(Task)
Copy each of the following items word for word, keeping every line in its original order.

(Saved records)
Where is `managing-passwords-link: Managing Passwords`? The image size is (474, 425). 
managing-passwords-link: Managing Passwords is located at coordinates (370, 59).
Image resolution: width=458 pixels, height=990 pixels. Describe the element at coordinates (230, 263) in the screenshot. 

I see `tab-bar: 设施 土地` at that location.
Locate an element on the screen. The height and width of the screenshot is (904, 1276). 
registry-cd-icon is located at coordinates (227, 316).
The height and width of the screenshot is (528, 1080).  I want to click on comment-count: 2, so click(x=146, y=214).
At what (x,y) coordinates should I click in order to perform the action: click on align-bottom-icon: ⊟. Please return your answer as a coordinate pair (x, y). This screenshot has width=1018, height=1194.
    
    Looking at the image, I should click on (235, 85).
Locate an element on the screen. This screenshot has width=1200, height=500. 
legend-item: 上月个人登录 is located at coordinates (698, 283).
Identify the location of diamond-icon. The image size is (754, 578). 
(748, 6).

(Reply)
Where is `managing-passwords-link: Managing Passwords`? The image size is (474, 425). 
managing-passwords-link: Managing Passwords is located at coordinates (370, 59).
Image resolution: width=458 pixels, height=990 pixels. Describe the element at coordinates (230, 263) in the screenshot. 

I see `tab-bar: 设施 土地` at that location.
Locate an element on the screen. The height and width of the screenshot is (904, 1276). 
registry-cd-icon is located at coordinates (227, 316).
The height and width of the screenshot is (528, 1080).  I want to click on comment-count: 2, so click(x=146, y=214).
At what (x,y) coordinates should I click in order to perform the action: click on align-bottom-icon: ⊟. Please return your answer as a coordinate pair (x, y). This screenshot has width=1018, height=1194.
    
    Looking at the image, I should click on (235, 85).
Locate an element on the screen. This screenshot has width=1200, height=500. 
legend-item: 上月个人登录 is located at coordinates (698, 283).
Identify the location of diamond-icon. The image size is (754, 578). 
(748, 6).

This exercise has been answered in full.